== SOURCE RECORDS ==

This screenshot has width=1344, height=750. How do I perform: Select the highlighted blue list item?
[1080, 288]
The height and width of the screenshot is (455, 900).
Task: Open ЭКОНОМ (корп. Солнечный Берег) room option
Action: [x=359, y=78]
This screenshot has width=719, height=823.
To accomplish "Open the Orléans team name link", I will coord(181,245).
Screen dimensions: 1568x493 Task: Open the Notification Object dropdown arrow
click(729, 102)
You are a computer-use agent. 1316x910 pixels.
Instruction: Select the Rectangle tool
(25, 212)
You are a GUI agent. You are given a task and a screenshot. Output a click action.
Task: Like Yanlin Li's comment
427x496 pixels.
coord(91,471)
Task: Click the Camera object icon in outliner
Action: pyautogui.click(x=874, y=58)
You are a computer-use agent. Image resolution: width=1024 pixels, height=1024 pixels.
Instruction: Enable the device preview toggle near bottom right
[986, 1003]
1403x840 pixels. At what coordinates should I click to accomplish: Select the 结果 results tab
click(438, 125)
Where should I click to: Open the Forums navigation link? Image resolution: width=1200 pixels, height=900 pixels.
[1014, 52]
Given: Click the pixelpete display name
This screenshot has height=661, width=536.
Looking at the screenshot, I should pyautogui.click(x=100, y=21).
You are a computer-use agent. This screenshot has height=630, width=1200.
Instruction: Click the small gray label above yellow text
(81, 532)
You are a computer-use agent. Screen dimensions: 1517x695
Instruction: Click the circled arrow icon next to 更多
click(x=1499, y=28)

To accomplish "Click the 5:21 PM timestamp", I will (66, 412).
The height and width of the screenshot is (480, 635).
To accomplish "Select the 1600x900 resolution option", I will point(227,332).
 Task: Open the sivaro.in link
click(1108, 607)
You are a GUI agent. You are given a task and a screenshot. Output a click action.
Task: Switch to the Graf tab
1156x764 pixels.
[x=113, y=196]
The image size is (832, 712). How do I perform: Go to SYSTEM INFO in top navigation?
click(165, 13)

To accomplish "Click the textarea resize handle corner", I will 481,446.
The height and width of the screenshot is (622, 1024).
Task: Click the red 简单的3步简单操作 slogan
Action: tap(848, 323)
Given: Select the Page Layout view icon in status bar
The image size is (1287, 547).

===

> [YOUR TASK]: Nothing but a number belongs in the answer: the tally of lines in the data holding "agent".

> [REPLY TO THE TASK]: 6